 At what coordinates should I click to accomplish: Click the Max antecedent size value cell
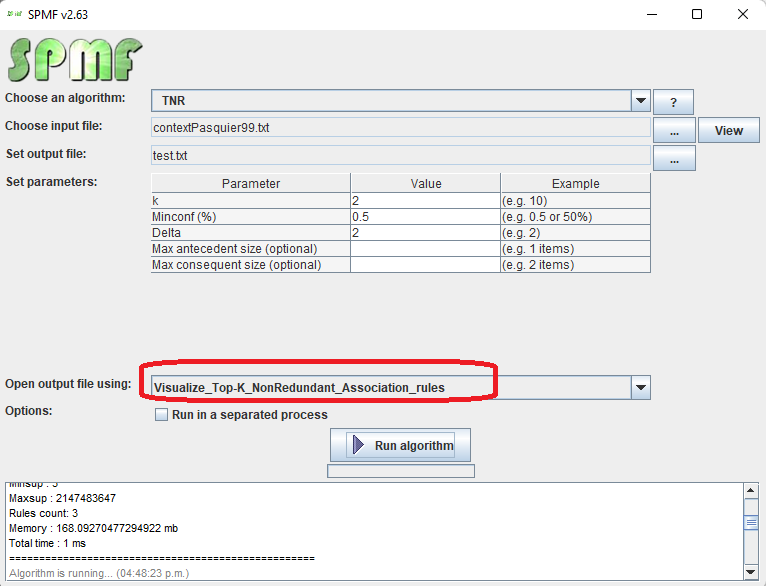coord(425,249)
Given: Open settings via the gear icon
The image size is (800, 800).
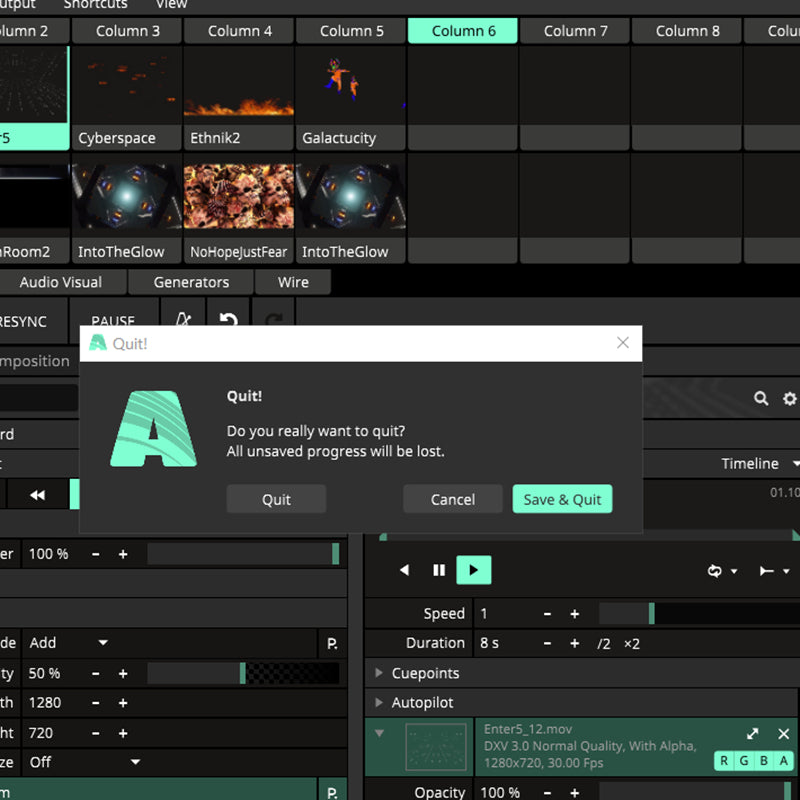Looking at the screenshot, I should pyautogui.click(x=789, y=399).
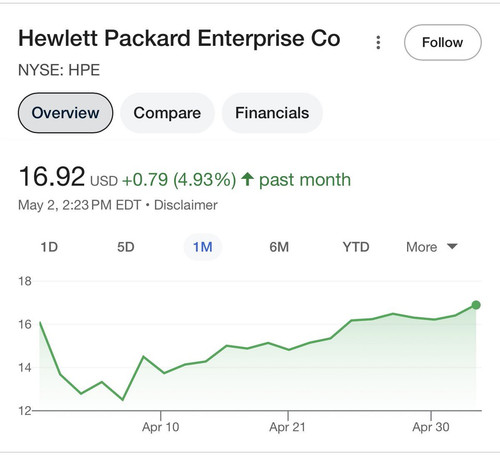
Task: Follow Hewlett Packard Enterprise stock
Action: [x=443, y=42]
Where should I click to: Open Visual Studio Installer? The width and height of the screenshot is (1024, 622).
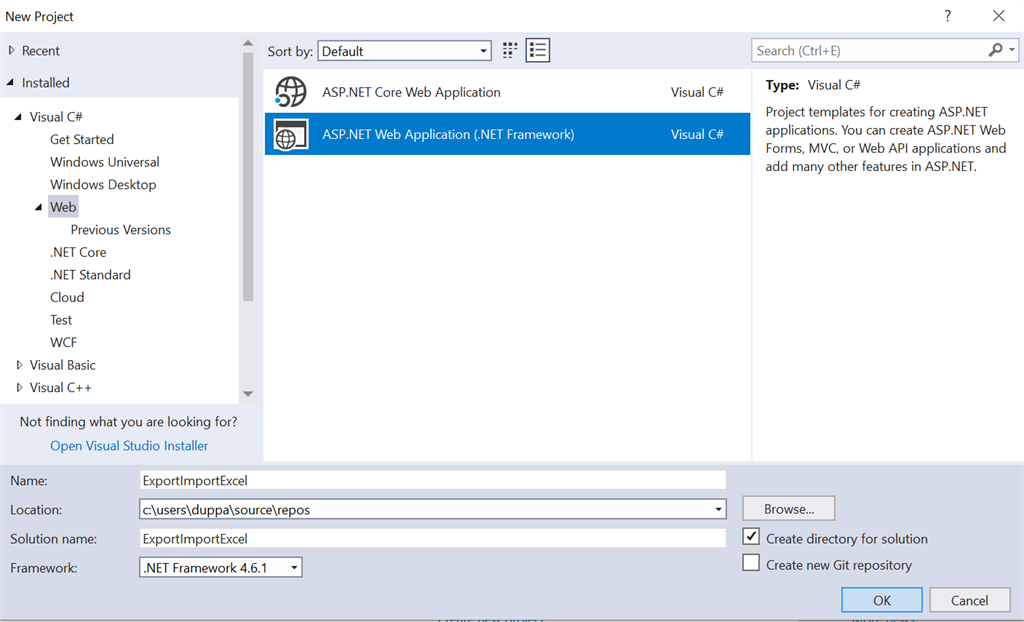click(128, 445)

Brief: The full listing must come back exactly as written, with its pictures left out.

Response to the task:
 At what coordinates should I click to accomplish: Click the Max antecedent size value cell
coord(425,249)
Given: Open settings via the gear icon
The image size is (800, 800).
Looking at the screenshot, I should pyautogui.click(x=789, y=399).
Task: Follow Hewlett Packard Enterprise stock
Action: [x=443, y=42]
Where should I click to: Open Visual Studio Installer? The width and height of the screenshot is (1024, 622).
click(128, 445)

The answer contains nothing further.